A three Ball approach will make the One Balled Unionist position look increasingly impotent, which brings a whole new spin to the Colonel Bogey March's Hitler Has one Ball song :)

http://www.ulujain.org/media/colonelbogeymarch.mid

Traquir said...

oops sorry for the double post

Andrew BOD said...

Excellent and refreshing post.

Stumbled across your blog, and agree with much that you say about Labour and Scotland.

Like you, however, I don't think anything is about to change soon and this will give the SNP the upper hand in the next few years.

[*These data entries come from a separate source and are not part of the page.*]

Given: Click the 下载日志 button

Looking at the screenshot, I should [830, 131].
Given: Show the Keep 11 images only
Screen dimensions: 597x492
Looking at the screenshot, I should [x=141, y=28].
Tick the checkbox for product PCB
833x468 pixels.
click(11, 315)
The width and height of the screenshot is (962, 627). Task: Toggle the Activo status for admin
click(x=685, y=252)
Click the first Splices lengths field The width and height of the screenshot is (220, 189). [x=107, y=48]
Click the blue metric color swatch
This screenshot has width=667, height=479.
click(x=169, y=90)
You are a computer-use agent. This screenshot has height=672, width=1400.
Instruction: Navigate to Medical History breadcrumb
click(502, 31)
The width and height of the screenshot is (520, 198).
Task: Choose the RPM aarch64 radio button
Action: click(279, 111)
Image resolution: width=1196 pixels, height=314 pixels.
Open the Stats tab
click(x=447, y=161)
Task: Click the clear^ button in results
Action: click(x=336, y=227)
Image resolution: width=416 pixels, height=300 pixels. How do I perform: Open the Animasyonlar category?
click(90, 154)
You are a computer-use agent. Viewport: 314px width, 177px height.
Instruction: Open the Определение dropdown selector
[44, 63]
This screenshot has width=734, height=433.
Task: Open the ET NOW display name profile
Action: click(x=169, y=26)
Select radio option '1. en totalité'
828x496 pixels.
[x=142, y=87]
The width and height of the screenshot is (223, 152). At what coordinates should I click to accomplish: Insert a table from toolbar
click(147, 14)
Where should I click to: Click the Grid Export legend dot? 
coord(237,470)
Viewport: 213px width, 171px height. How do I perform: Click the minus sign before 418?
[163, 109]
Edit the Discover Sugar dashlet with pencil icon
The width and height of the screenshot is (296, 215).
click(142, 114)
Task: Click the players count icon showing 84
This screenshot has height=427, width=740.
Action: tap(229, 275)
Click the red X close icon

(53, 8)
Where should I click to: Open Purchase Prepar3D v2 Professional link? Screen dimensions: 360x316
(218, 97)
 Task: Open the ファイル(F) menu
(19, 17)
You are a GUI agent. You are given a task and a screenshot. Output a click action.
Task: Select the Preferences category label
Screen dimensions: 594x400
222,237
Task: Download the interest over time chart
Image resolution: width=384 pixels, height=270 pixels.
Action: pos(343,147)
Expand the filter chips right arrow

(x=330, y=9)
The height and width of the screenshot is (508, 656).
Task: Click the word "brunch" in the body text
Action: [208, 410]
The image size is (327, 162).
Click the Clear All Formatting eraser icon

You are quite right to point out that the majority of Scotland is either not ready for independence, or just doesn't want it, although most folks are not that afraid of breaking away from the rest of the UK, in spite of the scaremongering. But there is a vacuum to be filled and if Labour cannot fill it then someone else could. If the Scottish Lib Dems got their act together, broke their association with Labour, assembled some real talent - Kennedy for instance - they could fill that vacuum. Sadly, they don't look as if they're about to change anytime soon either, and why should they when they can hang onto Labour's coat tails, and eventually become a partner in a future Scottish Government?

So that vacuum will still exist. And it will exist because the people of Scotland want further autonomy without full independence and they want a party to fight for Scotland's interests within the UK. None of the current parties can deliver both of these obvious aspirations. Calman is a fudge; a project in appeasement. Ironically, Calman wouldn't have come about without the 2007 SNP victory. The SNP have created the 'evolution' you mention, without being part of Calman. So in spite of the continual debilitating war of words, there is more common ground between Labour and the SNP than the vicious rhetoric actually suggests.